Service Sector PMI: Services sector activities at an 11-year high, PMI rose to 59 in May

Introduction:

The S&P Global India Services PMI index fell to 56.9 in November 2022 from 58.4 in October, indicating a slowdown in the growth momentum of India’s services sector. This drop was attributed to a decline in new orders and output across most service industries.

Analysis of this news for a layman:

The Purchasing Managers Index (PMI) is an economic indicator derived from monthly surveys of private sector companies. It provides information about the current business conditions in the services sector. A PMI reading above 50 indicates expansion while below 50 signals contraction.

The drop to 56.9 in November, though still denoting expansion, signifies that the pace of growth in the services sector has moderated. Key reasons cited are a slowdown in intake of new work orders as well as a dip in output levels. This means companies reported a reduction in new business inquiries as well as their capacity to provide services.

Four major service industries covered – Financial Services, Real Estate/Business Services, Transport/Communication and IT/Technology, registered slower expansion rates. Costs related to labor, materials, and transportation went up putting pressure on margins. Job creation also took a hit.

Original Analysis:

The services PMI falling to a 12-month low reinforces expectations of India’s economic growth slowing down in the second half of FY 2023-24 after exceptionally strong first two quarters. The RBI has already projected GDP growth to decelerate to 6.5% for the full fiscal year. Persistent inflation, especially in food categories, is weighing on household budgets and consumer demand. Rising costs due to supply chain pressures have started squeezing corporate profit margins too.

This is manifesting in the form of companies cutting back on discretionary spending and new investments as well as slowing down hiring. The loss of growth momentum in the dominant services sector does not bode well for overall economic growth prospects. The only silver lining is that the sector is still in the expansionary zone as per the PMI metric.

Impact on Retail Investors:

The PMI report is a clear signal for retail investors to temper their return expectations from equity investments in the near term.
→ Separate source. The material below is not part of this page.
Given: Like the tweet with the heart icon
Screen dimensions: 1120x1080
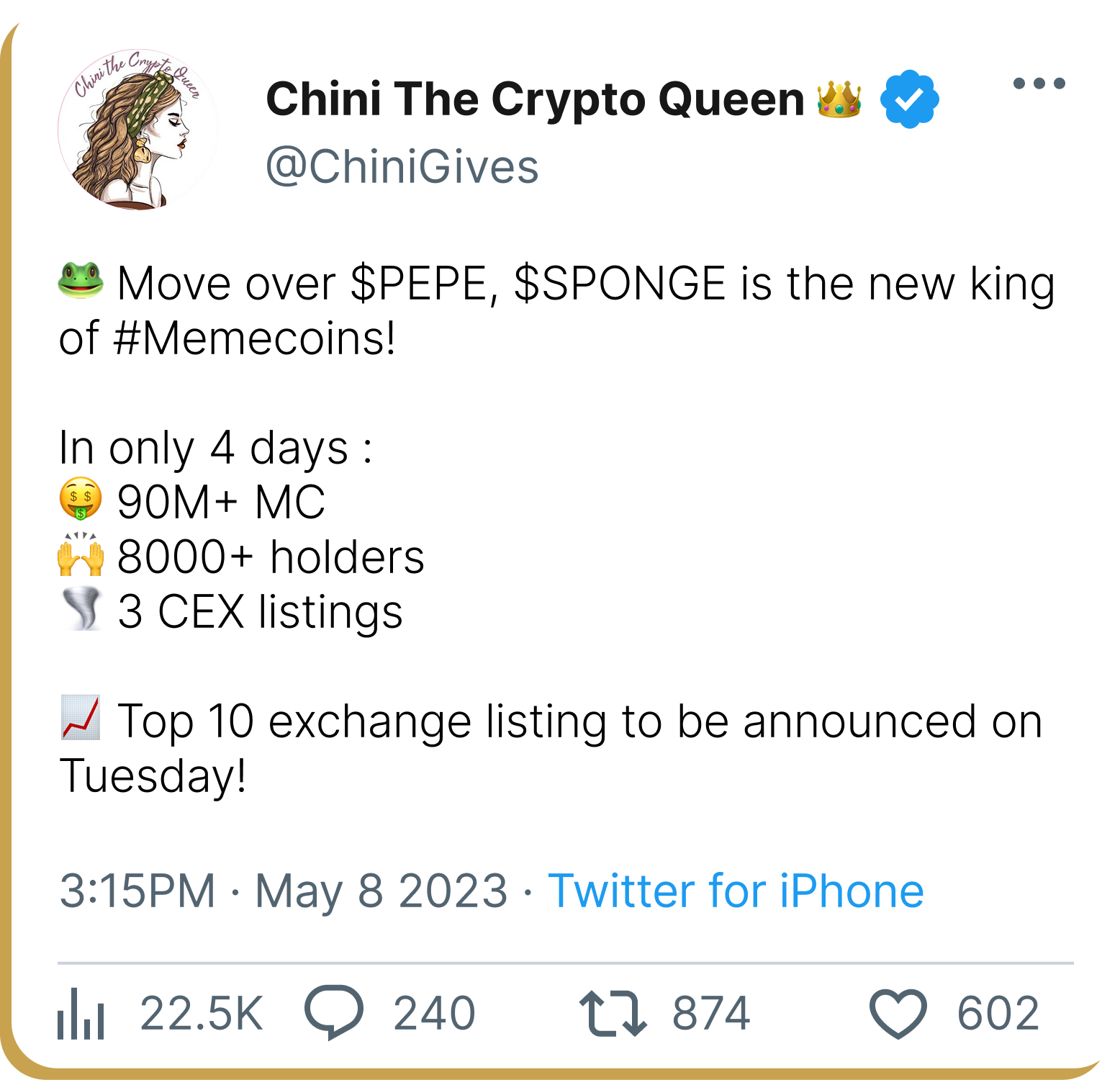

Sectors like banking, financials, IT services etc with high correlation to economic growth may underperform broader indices. This also means that rates cycle has nearly peaked and interest rates could inch down in 2023 second half leading to some relief for rate-sensitive sectors like housing, auto, and consumer durables.

Retail investors need to study Q3FY24 results and management commentaries to assess which sectors/companies have strong fundamentals and competitive advantages to ride out the economic slowdown. Investors should focus on established names over small caps and evaluate using metrics like market share gains, margin resilience, growth in operating cash flows etc rather than just headline revenue/profit growth numbers. It’s also recommended to start staggering investments over the next 3-6 months instead of making lump sum investments at current levels to benefit from potential market dips.

Impact on Industries:

The services slowdown doesn’t augur well for manufacturing and construction industries either which rely on services sector demand to plan their capacity expansion and investments. Sectors like auto, cement, capital goods etc could see even more tempered demand.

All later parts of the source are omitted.